[Stored data entries]
• • • • •
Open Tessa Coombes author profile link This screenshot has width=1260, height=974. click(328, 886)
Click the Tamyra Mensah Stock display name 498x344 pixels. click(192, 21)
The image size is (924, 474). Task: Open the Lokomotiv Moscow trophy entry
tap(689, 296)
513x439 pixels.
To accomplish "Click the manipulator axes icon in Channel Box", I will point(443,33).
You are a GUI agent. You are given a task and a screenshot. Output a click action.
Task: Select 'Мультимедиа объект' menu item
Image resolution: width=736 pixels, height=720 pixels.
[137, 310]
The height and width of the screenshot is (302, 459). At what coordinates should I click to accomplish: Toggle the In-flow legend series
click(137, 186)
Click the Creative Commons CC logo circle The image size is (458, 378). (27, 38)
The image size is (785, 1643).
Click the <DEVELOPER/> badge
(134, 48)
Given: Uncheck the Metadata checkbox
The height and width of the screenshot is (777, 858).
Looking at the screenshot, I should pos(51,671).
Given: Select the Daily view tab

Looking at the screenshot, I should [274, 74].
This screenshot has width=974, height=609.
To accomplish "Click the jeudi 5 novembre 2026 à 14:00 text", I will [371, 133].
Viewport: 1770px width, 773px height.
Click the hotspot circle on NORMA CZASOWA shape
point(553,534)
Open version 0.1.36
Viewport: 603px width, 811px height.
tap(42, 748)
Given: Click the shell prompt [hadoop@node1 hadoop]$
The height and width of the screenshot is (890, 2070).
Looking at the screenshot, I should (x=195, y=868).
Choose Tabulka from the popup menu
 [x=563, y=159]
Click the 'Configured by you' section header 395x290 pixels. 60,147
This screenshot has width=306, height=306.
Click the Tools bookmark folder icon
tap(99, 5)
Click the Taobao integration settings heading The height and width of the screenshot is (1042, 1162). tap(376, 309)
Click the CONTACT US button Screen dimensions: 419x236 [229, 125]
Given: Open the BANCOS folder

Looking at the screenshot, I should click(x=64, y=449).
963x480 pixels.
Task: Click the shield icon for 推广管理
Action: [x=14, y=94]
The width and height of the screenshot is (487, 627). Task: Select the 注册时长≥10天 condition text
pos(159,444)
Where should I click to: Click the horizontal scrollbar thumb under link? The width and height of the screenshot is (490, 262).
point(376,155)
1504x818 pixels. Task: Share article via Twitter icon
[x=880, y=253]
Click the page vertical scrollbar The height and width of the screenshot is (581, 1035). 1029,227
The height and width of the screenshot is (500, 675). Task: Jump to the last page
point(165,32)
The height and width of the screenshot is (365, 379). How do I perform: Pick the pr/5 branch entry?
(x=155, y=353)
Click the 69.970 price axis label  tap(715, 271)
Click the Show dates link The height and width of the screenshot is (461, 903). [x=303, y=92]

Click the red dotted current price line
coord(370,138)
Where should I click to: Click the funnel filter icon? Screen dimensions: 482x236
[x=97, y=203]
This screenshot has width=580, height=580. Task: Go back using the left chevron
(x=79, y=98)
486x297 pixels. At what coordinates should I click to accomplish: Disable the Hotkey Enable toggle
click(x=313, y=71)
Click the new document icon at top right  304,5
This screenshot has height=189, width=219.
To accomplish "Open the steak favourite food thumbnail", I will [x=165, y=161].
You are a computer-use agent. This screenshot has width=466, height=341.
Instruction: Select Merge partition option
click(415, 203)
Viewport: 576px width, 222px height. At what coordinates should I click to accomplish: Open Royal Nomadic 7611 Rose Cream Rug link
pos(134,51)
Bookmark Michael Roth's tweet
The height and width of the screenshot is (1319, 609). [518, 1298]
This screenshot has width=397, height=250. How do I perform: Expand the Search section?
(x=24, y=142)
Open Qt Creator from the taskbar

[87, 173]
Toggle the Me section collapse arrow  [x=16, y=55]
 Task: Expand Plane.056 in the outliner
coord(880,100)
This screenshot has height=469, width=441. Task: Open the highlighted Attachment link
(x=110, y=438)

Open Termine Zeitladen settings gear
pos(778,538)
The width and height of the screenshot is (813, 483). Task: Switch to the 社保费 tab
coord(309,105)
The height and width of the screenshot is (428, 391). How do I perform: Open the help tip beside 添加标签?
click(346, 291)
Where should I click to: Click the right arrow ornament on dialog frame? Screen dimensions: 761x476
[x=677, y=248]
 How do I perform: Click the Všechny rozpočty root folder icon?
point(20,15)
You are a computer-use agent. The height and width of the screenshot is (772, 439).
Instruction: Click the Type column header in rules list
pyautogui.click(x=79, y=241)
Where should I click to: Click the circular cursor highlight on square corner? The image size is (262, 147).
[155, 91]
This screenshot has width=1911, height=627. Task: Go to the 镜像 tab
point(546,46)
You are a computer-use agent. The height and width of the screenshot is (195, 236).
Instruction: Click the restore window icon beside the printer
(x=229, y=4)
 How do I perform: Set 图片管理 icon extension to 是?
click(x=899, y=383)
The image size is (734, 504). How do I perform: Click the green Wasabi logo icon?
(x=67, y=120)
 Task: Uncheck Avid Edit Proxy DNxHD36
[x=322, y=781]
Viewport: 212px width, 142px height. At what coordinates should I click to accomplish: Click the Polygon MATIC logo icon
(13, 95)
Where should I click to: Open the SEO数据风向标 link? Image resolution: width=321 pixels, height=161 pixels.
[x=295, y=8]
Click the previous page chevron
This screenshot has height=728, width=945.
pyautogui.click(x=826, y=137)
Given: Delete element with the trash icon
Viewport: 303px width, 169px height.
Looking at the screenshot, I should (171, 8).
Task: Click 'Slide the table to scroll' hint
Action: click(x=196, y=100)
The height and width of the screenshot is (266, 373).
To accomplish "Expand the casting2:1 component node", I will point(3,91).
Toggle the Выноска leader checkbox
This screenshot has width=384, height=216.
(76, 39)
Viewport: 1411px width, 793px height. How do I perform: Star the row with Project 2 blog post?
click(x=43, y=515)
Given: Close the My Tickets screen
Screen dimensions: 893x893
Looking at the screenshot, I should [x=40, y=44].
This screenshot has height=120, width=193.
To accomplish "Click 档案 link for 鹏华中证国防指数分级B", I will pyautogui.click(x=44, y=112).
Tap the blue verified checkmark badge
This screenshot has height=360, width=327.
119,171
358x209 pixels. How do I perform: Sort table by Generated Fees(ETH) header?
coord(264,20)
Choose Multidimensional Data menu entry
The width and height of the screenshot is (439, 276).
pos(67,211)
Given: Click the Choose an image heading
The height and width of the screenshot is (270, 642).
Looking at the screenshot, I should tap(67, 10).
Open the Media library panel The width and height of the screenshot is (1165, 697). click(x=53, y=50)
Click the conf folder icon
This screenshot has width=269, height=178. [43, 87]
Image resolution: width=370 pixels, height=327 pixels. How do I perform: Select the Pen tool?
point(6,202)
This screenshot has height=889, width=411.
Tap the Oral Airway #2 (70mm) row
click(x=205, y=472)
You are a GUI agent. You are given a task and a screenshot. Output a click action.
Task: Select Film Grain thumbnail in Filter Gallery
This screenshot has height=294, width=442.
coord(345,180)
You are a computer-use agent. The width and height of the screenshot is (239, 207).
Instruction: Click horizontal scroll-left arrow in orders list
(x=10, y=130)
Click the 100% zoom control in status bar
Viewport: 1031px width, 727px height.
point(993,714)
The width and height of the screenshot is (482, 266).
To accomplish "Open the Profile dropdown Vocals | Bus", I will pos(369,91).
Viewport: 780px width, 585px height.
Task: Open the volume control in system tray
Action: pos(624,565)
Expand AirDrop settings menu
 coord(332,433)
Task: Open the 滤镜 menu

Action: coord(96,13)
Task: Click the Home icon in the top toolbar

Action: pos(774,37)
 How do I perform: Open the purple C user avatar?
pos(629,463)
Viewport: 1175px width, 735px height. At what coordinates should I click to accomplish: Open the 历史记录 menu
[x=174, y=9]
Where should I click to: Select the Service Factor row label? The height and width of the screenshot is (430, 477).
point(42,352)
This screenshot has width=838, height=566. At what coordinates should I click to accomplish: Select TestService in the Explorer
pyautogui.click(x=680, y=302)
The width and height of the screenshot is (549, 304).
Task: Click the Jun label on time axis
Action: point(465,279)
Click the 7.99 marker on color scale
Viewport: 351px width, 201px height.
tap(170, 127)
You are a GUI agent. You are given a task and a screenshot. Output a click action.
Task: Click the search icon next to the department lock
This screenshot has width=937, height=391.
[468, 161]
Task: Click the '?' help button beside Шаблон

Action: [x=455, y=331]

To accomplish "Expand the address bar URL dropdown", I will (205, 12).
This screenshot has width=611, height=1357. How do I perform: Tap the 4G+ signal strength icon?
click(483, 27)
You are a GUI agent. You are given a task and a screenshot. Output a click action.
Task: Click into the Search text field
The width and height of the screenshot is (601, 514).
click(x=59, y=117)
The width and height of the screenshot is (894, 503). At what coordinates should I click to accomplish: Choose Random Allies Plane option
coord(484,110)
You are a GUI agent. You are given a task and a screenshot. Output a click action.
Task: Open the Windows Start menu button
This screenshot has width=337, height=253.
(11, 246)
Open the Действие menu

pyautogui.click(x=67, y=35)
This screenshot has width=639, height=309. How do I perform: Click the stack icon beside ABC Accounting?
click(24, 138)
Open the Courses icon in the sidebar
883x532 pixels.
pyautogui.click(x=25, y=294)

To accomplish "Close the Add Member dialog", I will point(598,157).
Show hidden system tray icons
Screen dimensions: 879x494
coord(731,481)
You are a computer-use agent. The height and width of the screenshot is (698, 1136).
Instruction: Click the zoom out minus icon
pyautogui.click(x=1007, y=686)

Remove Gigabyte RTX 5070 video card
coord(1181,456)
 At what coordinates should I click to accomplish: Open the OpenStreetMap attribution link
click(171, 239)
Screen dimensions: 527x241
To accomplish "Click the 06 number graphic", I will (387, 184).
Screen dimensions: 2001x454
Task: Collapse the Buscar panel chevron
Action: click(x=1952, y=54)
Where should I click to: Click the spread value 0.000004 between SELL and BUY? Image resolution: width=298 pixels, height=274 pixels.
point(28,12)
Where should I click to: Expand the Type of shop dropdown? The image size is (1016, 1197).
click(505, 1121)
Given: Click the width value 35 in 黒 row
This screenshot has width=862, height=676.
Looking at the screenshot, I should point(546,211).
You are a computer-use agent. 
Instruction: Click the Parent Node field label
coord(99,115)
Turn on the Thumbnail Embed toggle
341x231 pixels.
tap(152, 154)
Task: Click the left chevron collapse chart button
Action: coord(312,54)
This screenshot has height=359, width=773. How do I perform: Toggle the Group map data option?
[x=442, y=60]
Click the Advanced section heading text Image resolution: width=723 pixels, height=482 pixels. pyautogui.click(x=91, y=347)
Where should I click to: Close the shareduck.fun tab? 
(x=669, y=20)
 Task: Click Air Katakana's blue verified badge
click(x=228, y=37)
• • • • •
- [Exercise brief]: Reproduce each line of the data containing the word "Show".

- [Your solution]:
Click the Show dates link The height and width of the screenshot is (461, 903). [x=303, y=92]
Show hidden system tray icons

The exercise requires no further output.